DIRECTIONS »
Please copy out all lines of the entries that contain the word "computer".

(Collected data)
= = = = = = =
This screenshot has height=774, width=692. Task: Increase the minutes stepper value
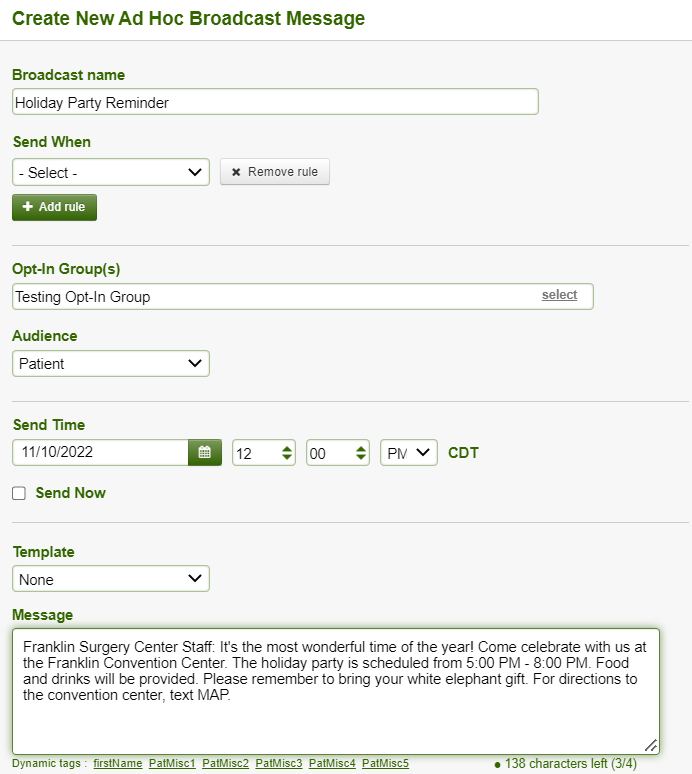click(x=361, y=448)
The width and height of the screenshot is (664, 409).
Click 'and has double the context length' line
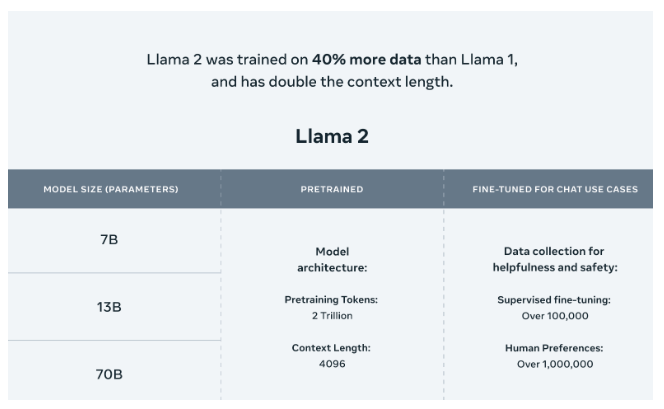click(x=332, y=82)
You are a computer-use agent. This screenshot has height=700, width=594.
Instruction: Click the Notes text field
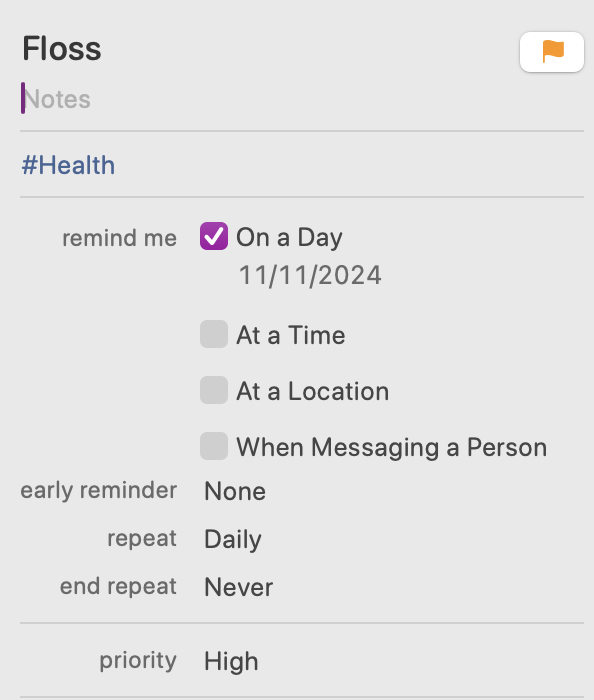302,99
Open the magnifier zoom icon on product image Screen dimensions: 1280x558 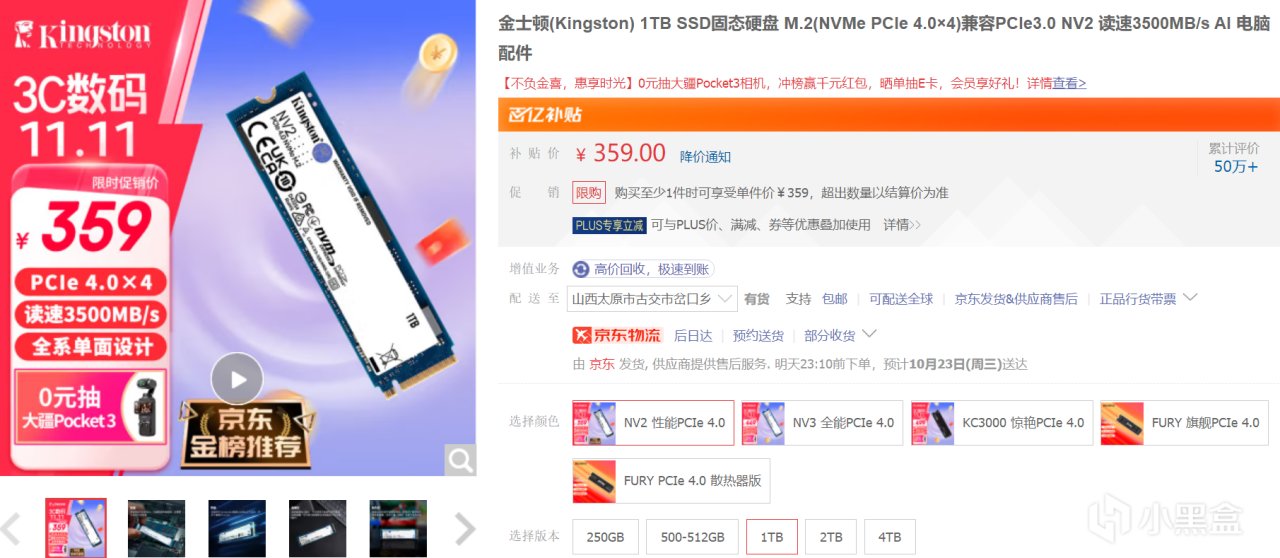pos(460,460)
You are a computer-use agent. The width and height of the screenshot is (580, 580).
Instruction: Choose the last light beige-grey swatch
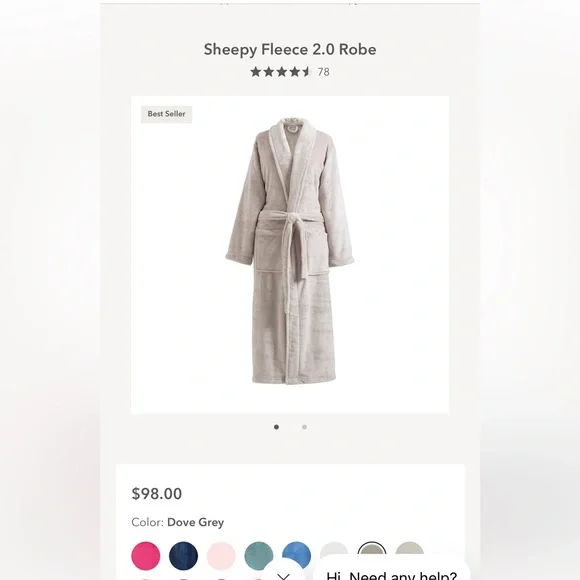[410, 550]
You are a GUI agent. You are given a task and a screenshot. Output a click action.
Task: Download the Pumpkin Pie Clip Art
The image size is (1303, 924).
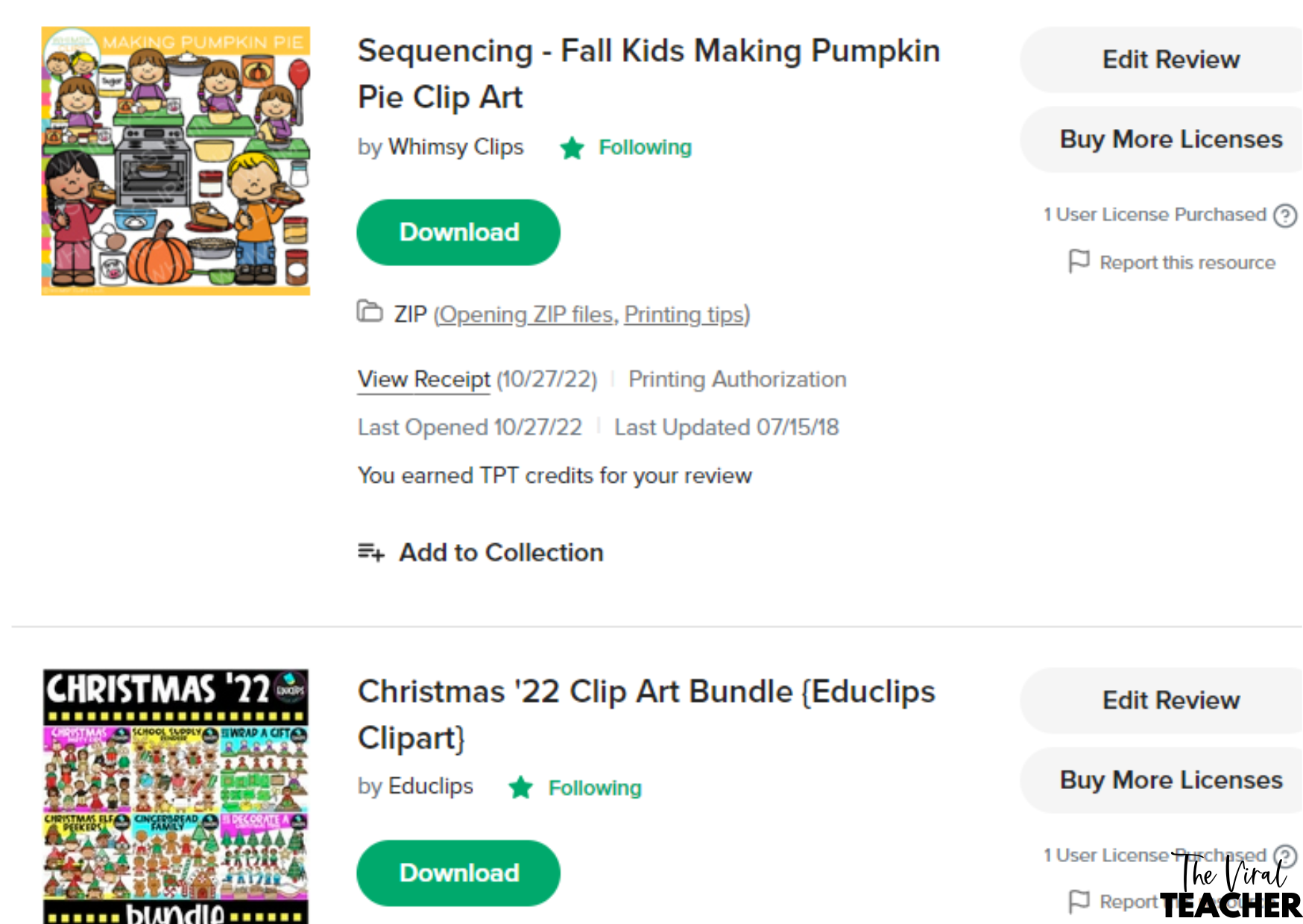coord(458,232)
= = = = = = =
EXERCISE SOLUTION »
You are a computer-use agent. This screenshot has height=700, width=594.
You are a computer-use agent. The width and height of the screenshot is (580, 580).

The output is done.